Manure pit foaming presents serious safety concerns
URBANA, IL -- "Spontaneous foaming in swine manure pits is an ongoing challenge and serious potential danger for pork producers," said Richard Gates, professor and Extension specialist in agricultural and biological engineering at the University of Illinois. Gates is part of a three-year, $1 million manure pit foam research project funded by the Iowa Pork Producers Association. Illinois Extension, Iowa State University, and the University of Minnesota are collaborating to research the causes and solutions to manure foam.
"This research shows some curious correlations that we are still investigating," said Gates, "and we believe that raising awareness of the dangers of foaming is essential to the safety of producers, their employees, and their animals."
Some foaming may be typical in manure storages, but the foam that has recently been causing problems is a persistent and fast-growing substance that has a mucus-like texture. Methane gas is trapped in the bubbles and creates the potential for fires and explosions, especially when the foam bubbles are rapidly destroyed in the presence of a spark source, such as during agitation and pumping.

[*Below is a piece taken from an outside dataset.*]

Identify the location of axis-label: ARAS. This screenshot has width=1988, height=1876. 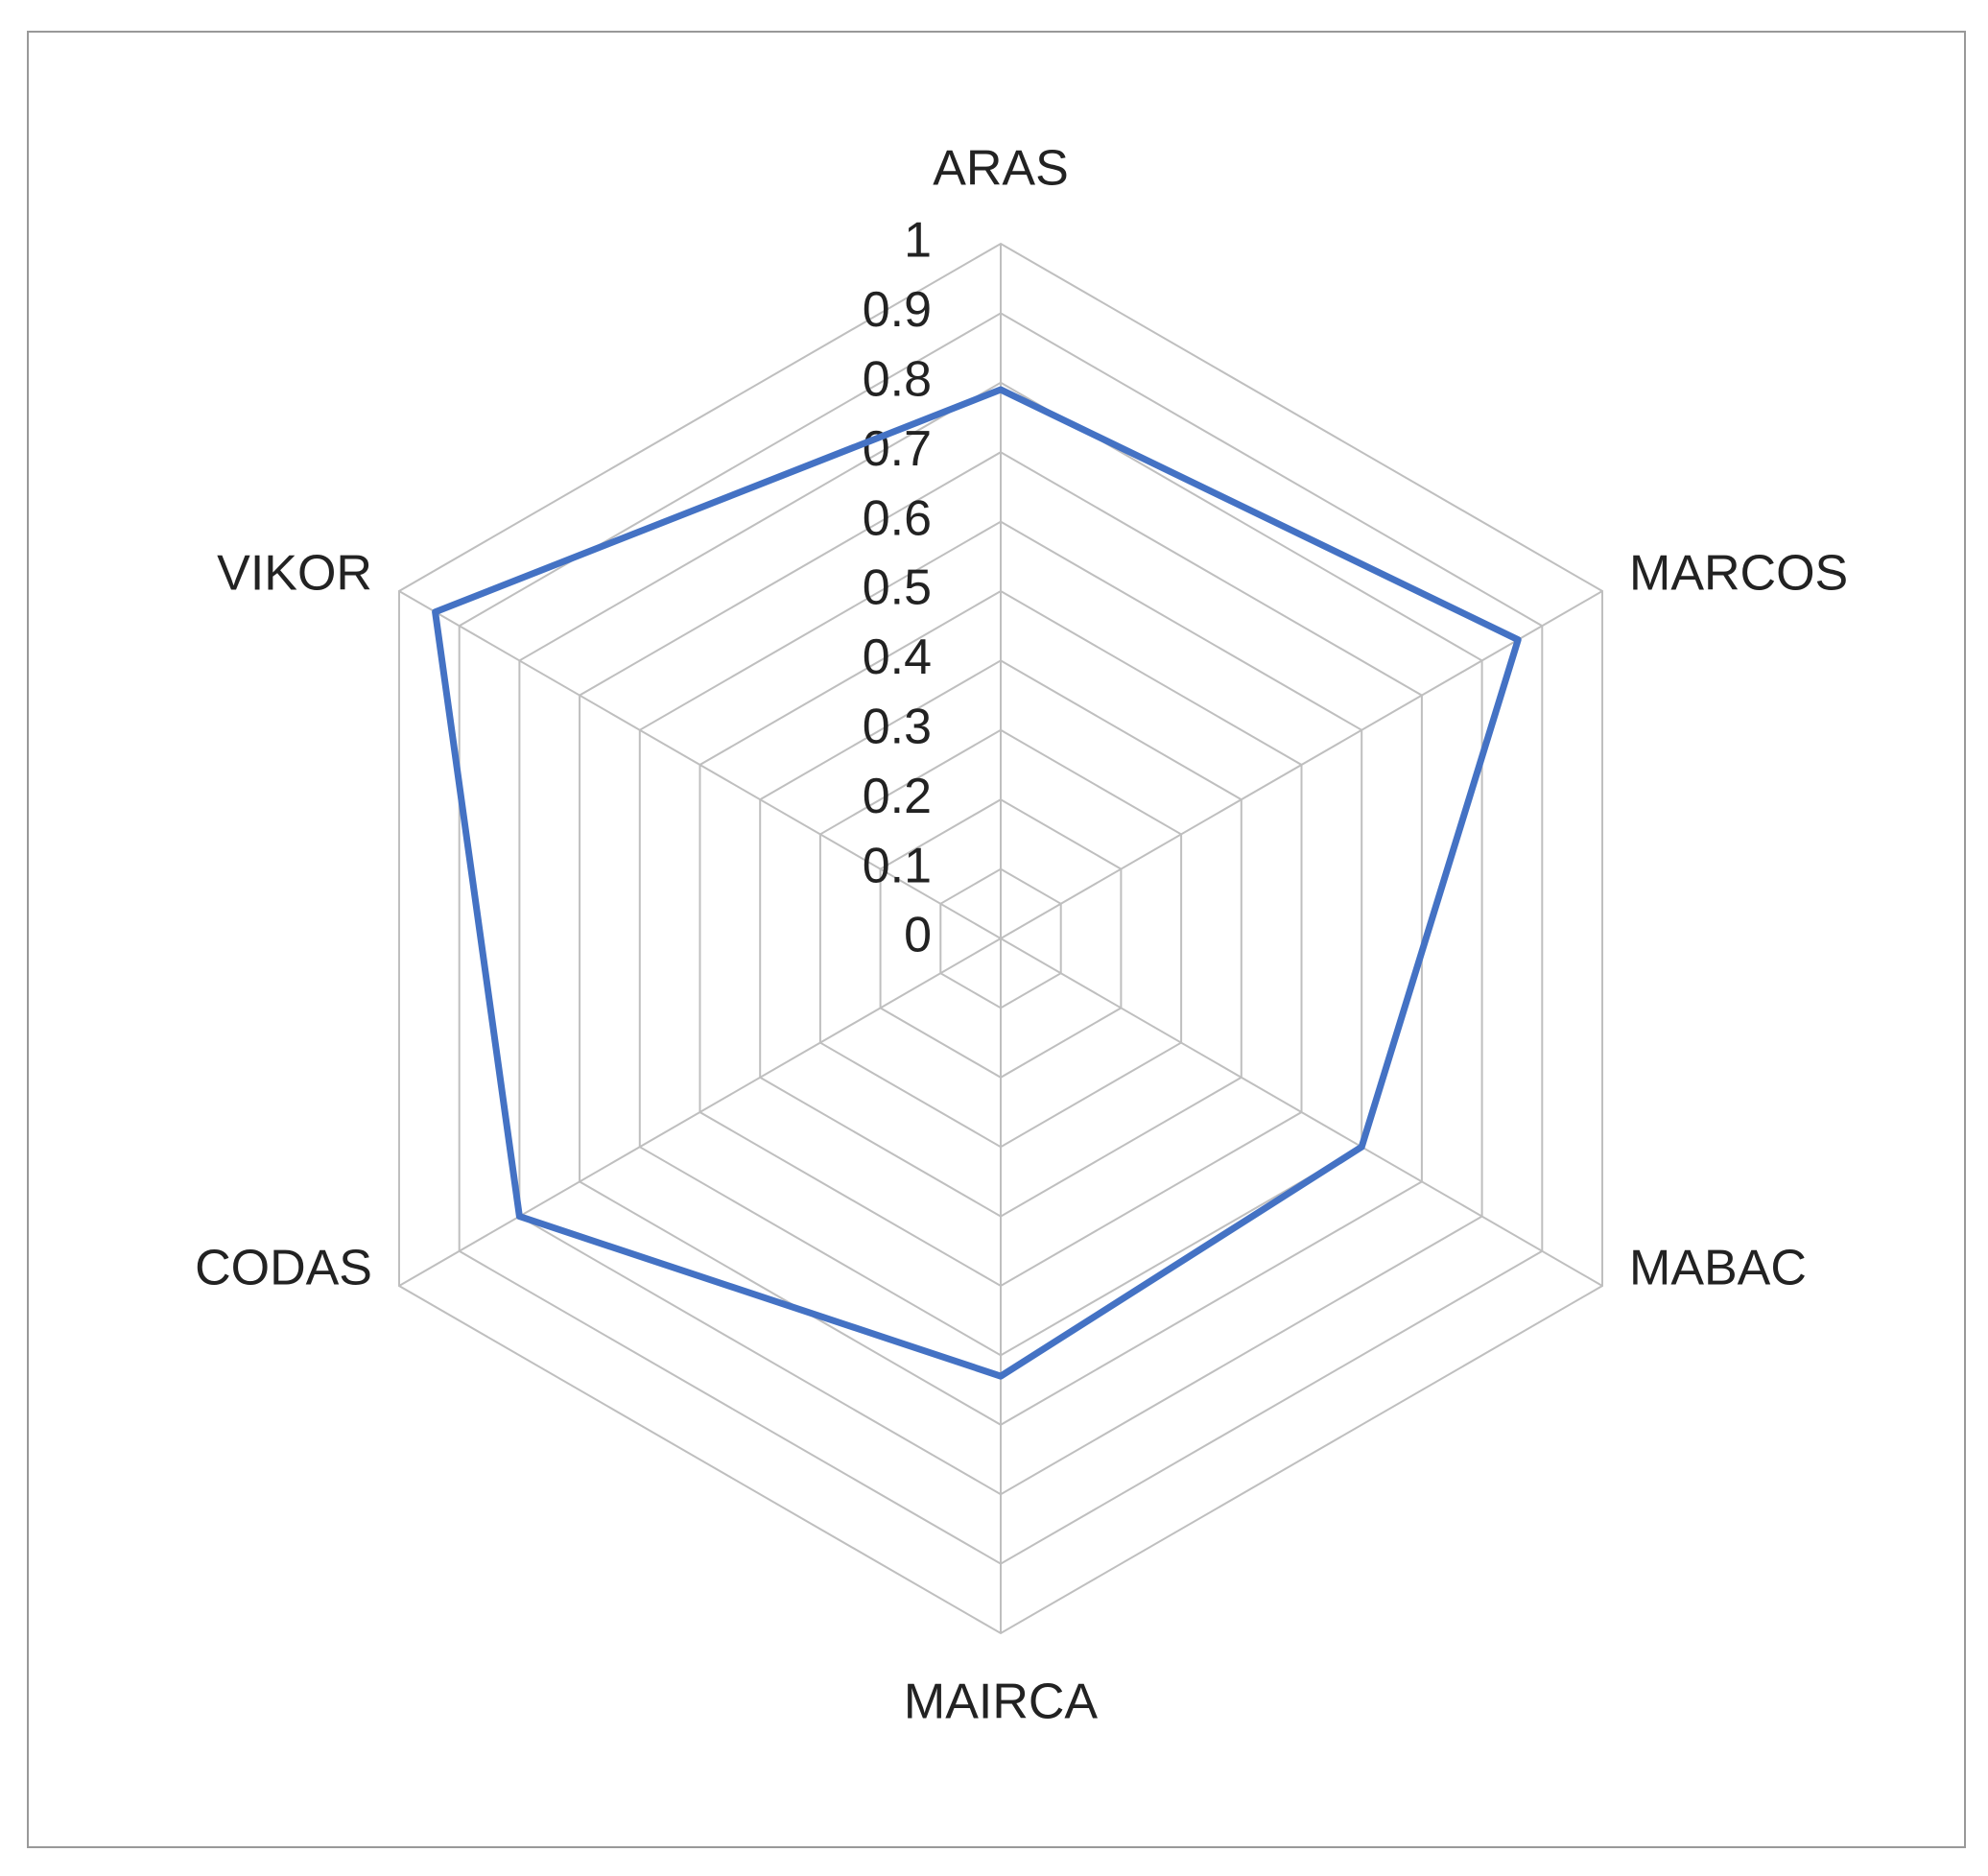
(1001, 169).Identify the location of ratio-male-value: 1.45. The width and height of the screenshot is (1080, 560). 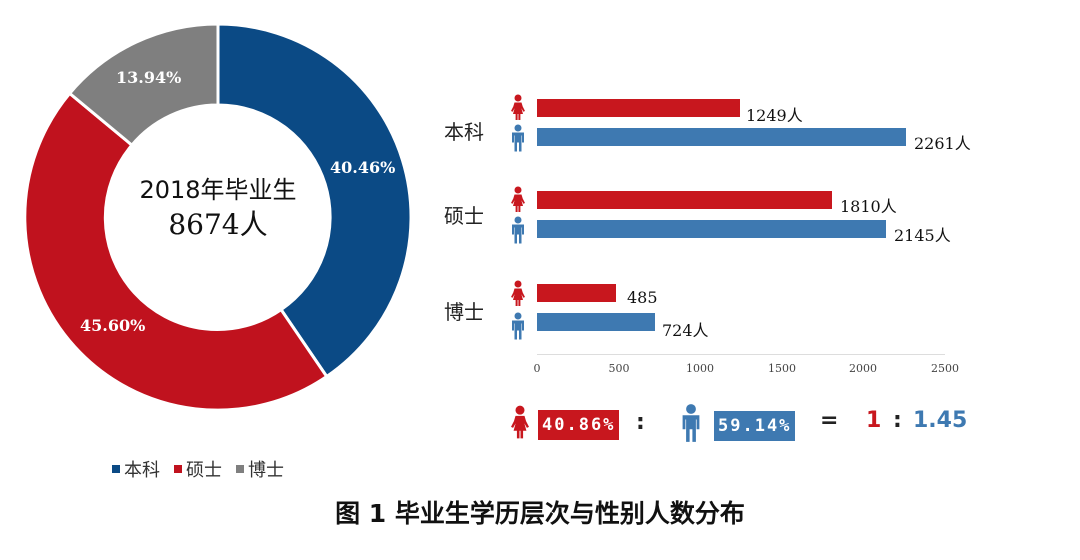
(940, 420).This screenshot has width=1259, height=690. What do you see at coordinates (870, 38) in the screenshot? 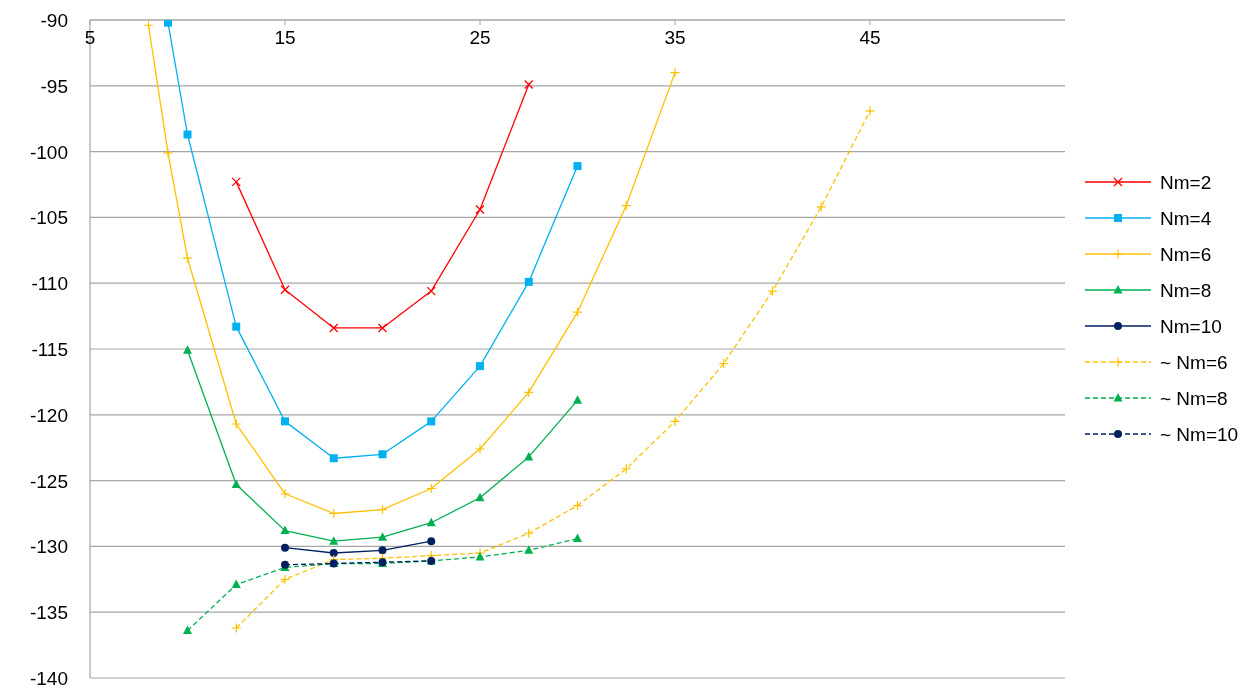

"A flash fire in May in a hog barn in southwestern Minnesota resulted in two deaths," said Gates, "and served as a harsh reminder of how dangerous manure pits can be."
Gates said producers are urged to use caution and to take the necessary steps to minimize the risk of dangerous gas levels and explosion that can occur during soaking or power washing, manure agitation and pumping, welding or grinding, or any activity that creates a spark.
"If manure is being pumped," he said, "we strongly advise that no one should be in the building. Adequate ventilation should be provided, even after animals have been removed. Any potential ignition sources, such as pilot lights, must be turned off, and smoking should be prohibited."
Hydrogen sulfide can also reach dangerous levels when manure is disturbed. "Never enter a manure pit without specialized training and appropriate breathing apparatus and monitoring equipment," he said.
A free decal that warns workers and lists appropriate precautions about manure foaming, and hang tags for doors knobs to be used as an additional reminder during manure pump-out are all available through the Illinois Pork Producers Association (IPPA).
"This is a great collaborative effort to address a very serious safety concern for pork producers," said Curt Zehr, a pork producer from Washington, Ill., and current president of the IPPA. "Illinois Pork is providing these educational materials to help ensure the safety of producers and employees during the fall when many of the manure pits are pumped out. I would encourage all pork producers to take advantage of accessing these free materials compliments of the Pork Checkoff and utilizing them on their farms."